Let’s delve into their poetry:

Do you think that I can get some? (jiggy jiggy)
Maybe just a little finger (sticky sticky)

Notice how the rhyming couplet has a sense of onomatopoeia, activating the senses of the reader so it almost feels as though we are personally asking if we can fingerbang a complete stranger.

She got the power of the hoochie
I got the fever for the flavour of the coochie

Observe how the group insert a colloquial tone into this excerpt with the rhyme of “hoochie” and “coochie”, echoing the primal nature of this desire. On top of this this, who among us has never had a “fever for [a] flavour”, a phrase made even more powerful by alliteration.

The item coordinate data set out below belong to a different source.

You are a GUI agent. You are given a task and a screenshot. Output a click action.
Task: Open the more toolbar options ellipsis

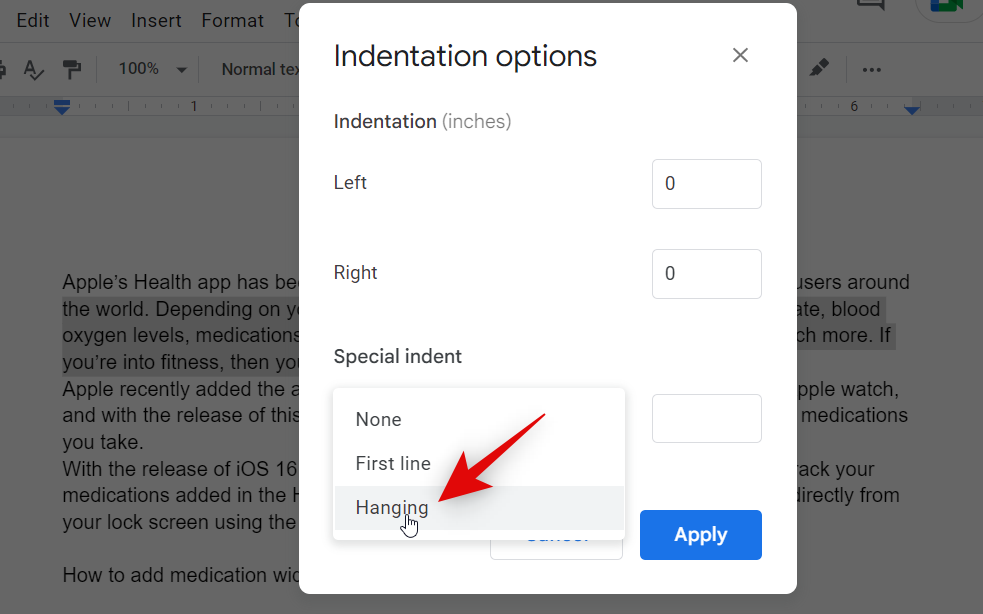[872, 69]
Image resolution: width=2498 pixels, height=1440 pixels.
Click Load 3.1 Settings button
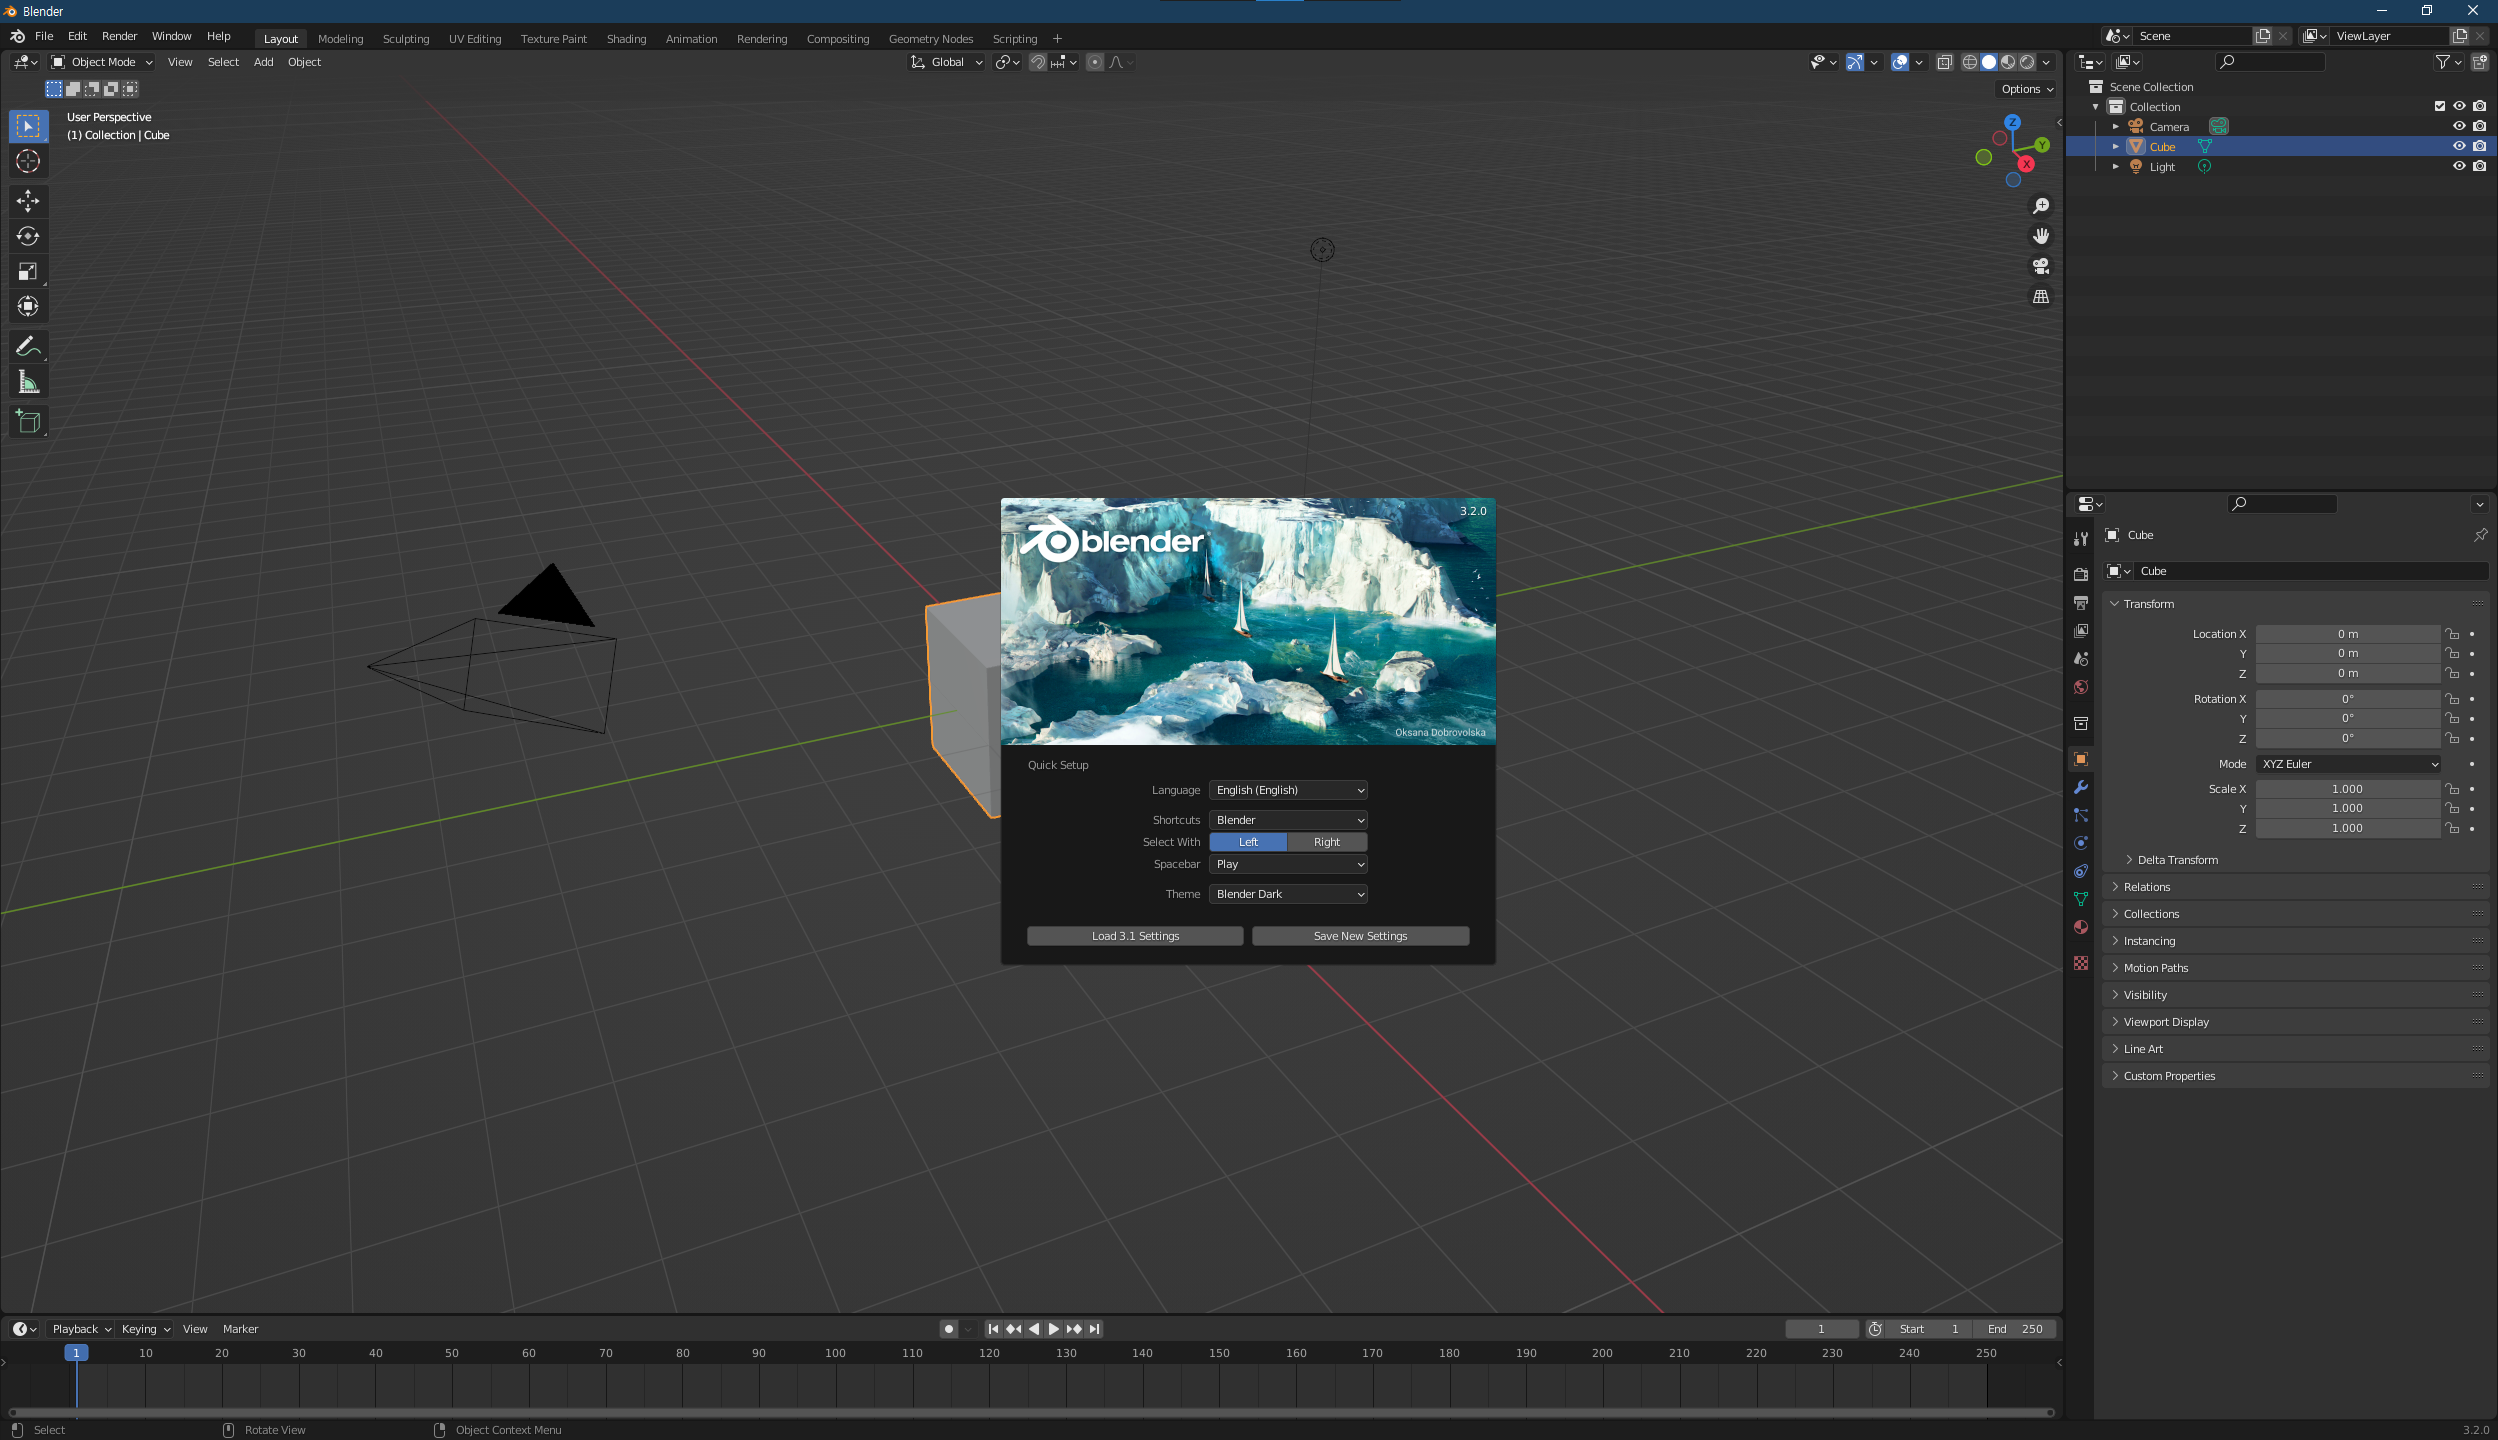pos(1135,936)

Oh hey hey hey hey hey hey oh pretty pretty shy whoop, whoop

What we have here is a classic epizeuxis. Do you know who also used this technique? Shakespeare. Just check out this line from Macbeth: “O horror, horror, horror.” Case closed.

5/1: El Mudo

The Tower Of Babel is a biblical tale that explains the evolution of language. The story states that humanity originally spoke a universal language, but, when people tried to build a city to reach heaven, God struck, scattering them across the globe and forcing them to speak different tongues. Well, I have it on good faith that El Mudo has broken this curse and discovered humanity’s original tongue.

The written word has always been bound by the language of its creation. A translation will never quite replicate the nuances and meanings of the original script, making awarding a Nobel Prize in Literature fraught with difficulties. Not any longer.

Chacarron Macarron is what Gottfried Leibniz searched for in vain, while attempting to sum up human thought in mathematics. Chacarron Macarron is what L. L. Zamenhof dreamed of when he invented Esperanto. Chacarron Macarron is what John Lennon wished he wrote instead of Imagine. Chacarron Macarron is the reason El Mudo deserves a Nobel Prize in Literature.

3/1: U2

Did you ever watch the first Tomb Raider in the cinema? If so, I guess you’ll have had the same experience.

The credits start rolling. You stretch slightly, then place hands on the stiff, plastic armrest, pressure spreading through your palms as you prepare to heave yourself up, but something happens. Three notes buzz on a bass, it throbs in your chest, you stop as stirs in you, then a voice, a heavenly, lilting voice, cries “EL-E-VA-TION”.

“Ohhhh oh,” it goes. Then again: “Ohhhh oh oh.” Powerchords chug underneath and you say to yourself “this is it, THIS is it.” It’s as though you’ve lived life in black and white, but everything has just burst into glorious technicolor.

The guitar drops out, drums skitter and you realise someone is talking to you, directly to you, telling you things you’ve always known, things you’ve felt deep down, but were unable to vocalise. “Yes,” you say, “I have lost all self-control, I have been living like a mole.” Your mouth opens in an imitation of a python and you pull all the available air down your throat to the bottom of you your lungs, holding it there for a moment before, with all the force you can muster, screaming “EX-CA-VA-TION.” A mother glances over her shoulder and quickly ushers her child out of the cinema, but you barely notice.

You’re standing now, bug-eyed, mouthing wildly, sweat is trickling down the nape of your neck and your arm hair is at attention. “Tell me, talk to me” you say, “I have to know, I must know” The thirty-foot tall Bono seems to hear you, leering from the screen, he fixes you behind those sunglasses, somehow staring further into you than you thought possible, you can’t see his pupils, but you can feel them. The song seems louder than before. More intense. Apart from his voice. It sounds as though he’s whispering, lips almost tickling your earlobe, you hear every word as though they were written for you, he says “it’s like a mole, living in a hole, is digging up my soul.”

The next thing you know, you’re lying down, your mother is standing above you, your hand in hers, with bloodshot, puffy eyes, she strokes your hair and tells you everything is going to be okay and you’re safe now. You’re finally safe.